* **短い課題**:
以下の抜粋本文のうち、「明け方に泣きながらタクシーを」から始まり「だけですが)こちらもどうぞ。」で終わる部分を、一字一句変えずに出力してください。

小泉キラリ引退作

 明け方に泣きながらタクシーを拾ったら、ドアが自動じゃなく、運転手さんが白い手袋で開けてくれるMKタクシーでした。初めて乗った……。お姫さま気分というやつか。三十路を目前にしてお姫さまもクソもないもんですが、今の私にわかるのは、お姫さまがみんな幸せなわけではないということだけです。

 えー、お知らせですが現在発売中の「増刊 鈴木杏里」に私生活丸出しのコラムを書いてます。あまりにどうコメントしたらいいのか困る内容だったためか、編集長に「す、素敵なコラムありがとうございます!」と言われました。素敵……?
 あと、来月6日発売の「ビデオメイトDX」に、森下くるみさんのインタビューの原稿を書きました。森下さん、女優歴8年。私、ライター歴5年にして初対面、およそ6時間の長いインタビューをさせていただきました。この模様は、4月発売の森下さんのベスト盤DVDボックスの特典映像として一部収録される予定です。雨宮のあがりきって空回りしまくる情けない姿を見たい方は(姿は映ってなくて声だけですが)こちらもどうぞ。

 昨日は砂の新刊「メスパイゲーム」を買って読んでたら、いろいろエキサイトしすぎて弟からの電話に出られませんでした。あとでかけ直そう……。今回は、昨日観た、ある作品について。

* **データブロック**:
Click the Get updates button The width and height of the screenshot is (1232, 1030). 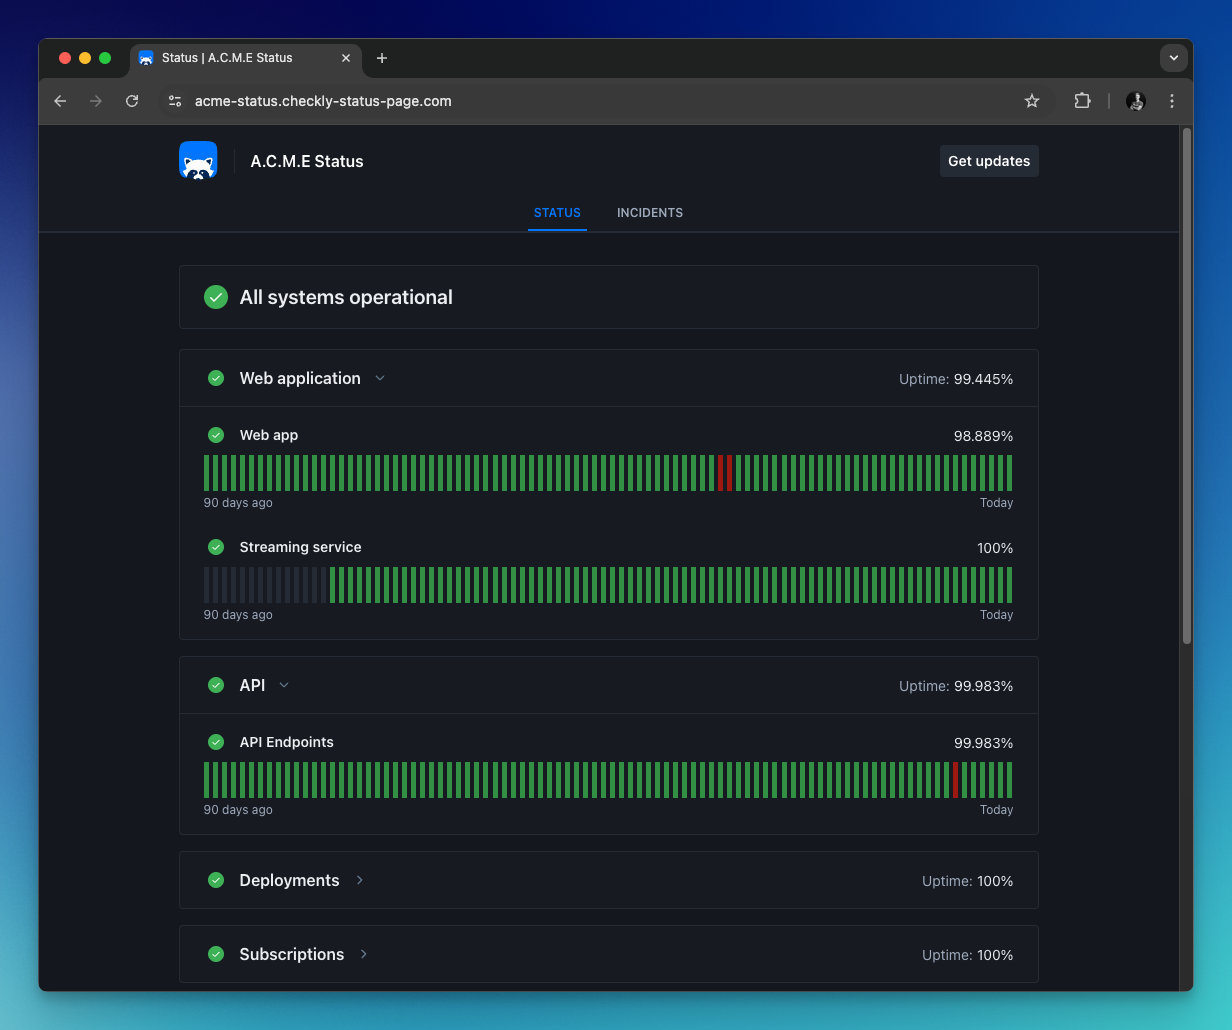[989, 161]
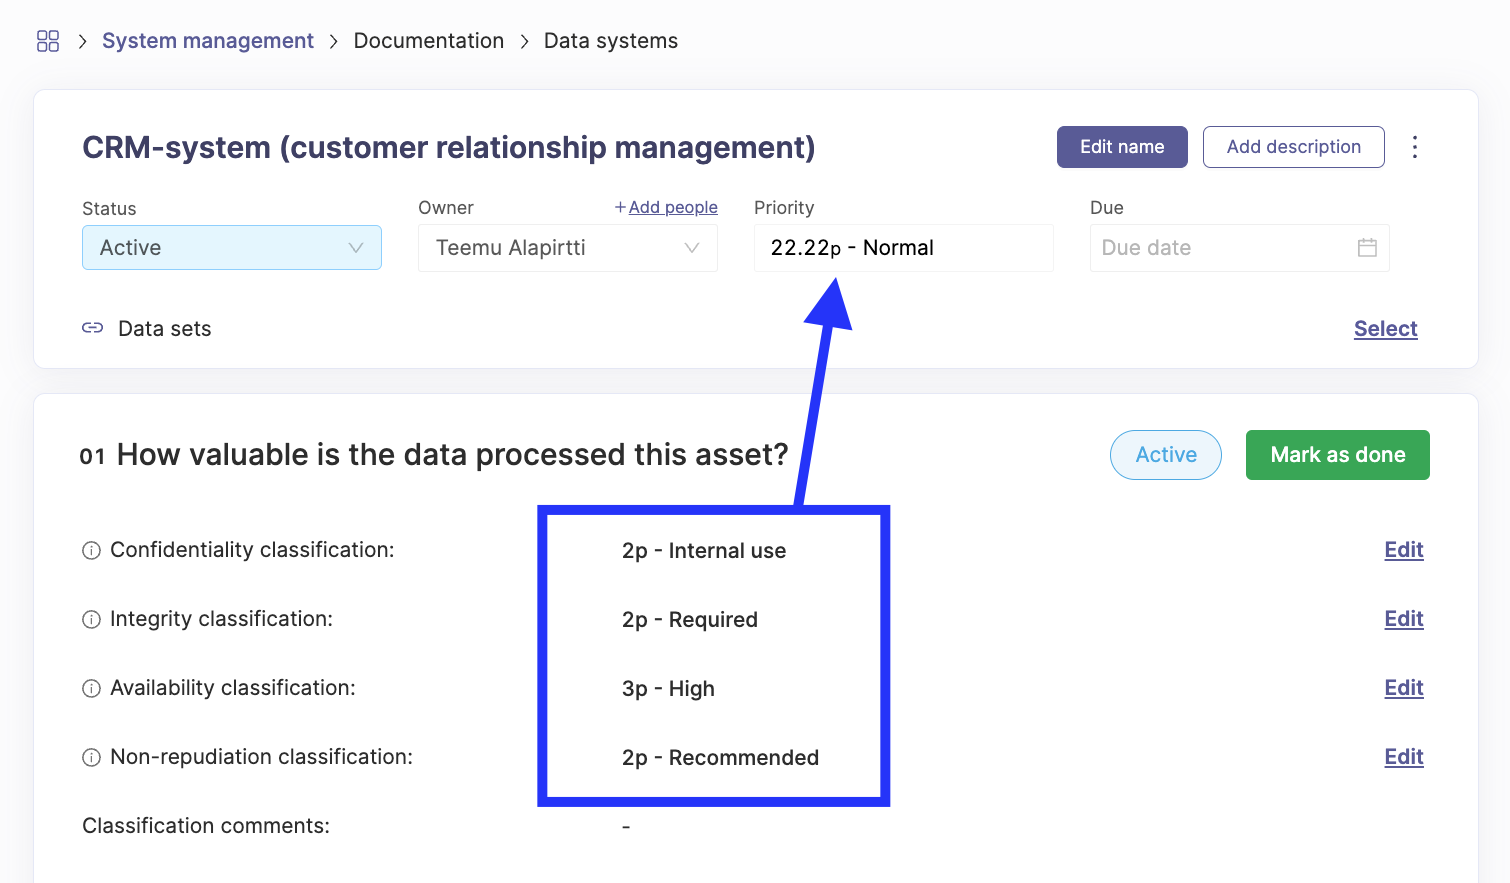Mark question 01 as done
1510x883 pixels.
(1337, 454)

* **想定解答**:
明け方に泣きながらタクシーを拾ったら、ドアが自動じゃなく、運転手さんが白い手袋で開けてくれるMKタクシーでした。初めて乗った……。お姫さま気分というやつか。三十路を目前にしてお姫さまもクソもないもんですが、今の私にわかるのは、お姫さまがみんな幸せなわけではないということだけです。

 えー、お知らせですが現在発売中の「増刊 鈴木杏里」に私生活丸出しのコラムを書いてます。あまりにどうコメントしたらいいのか困る内容だったためか、編集長に「す、素敵なコラムありがとうございます!」と言われました。素敵……?
 あと、来月6日発売の「ビデオメイトDX」に、森下くるみさんのインタビューの原稿を書きました。森下さん、女優歴8年。私、ライター歴5年にして初対面、およそ6時間の長いインタビューをさせていただきました。この模様は、4月発売の森下さんのベスト盤DVDボックスの特典映像として一部収録される予定です。雨宮のあがりきって空回りしまくる情けない姿を見たい方は(姿は映ってなくて声だけですが)こちらもどうぞ。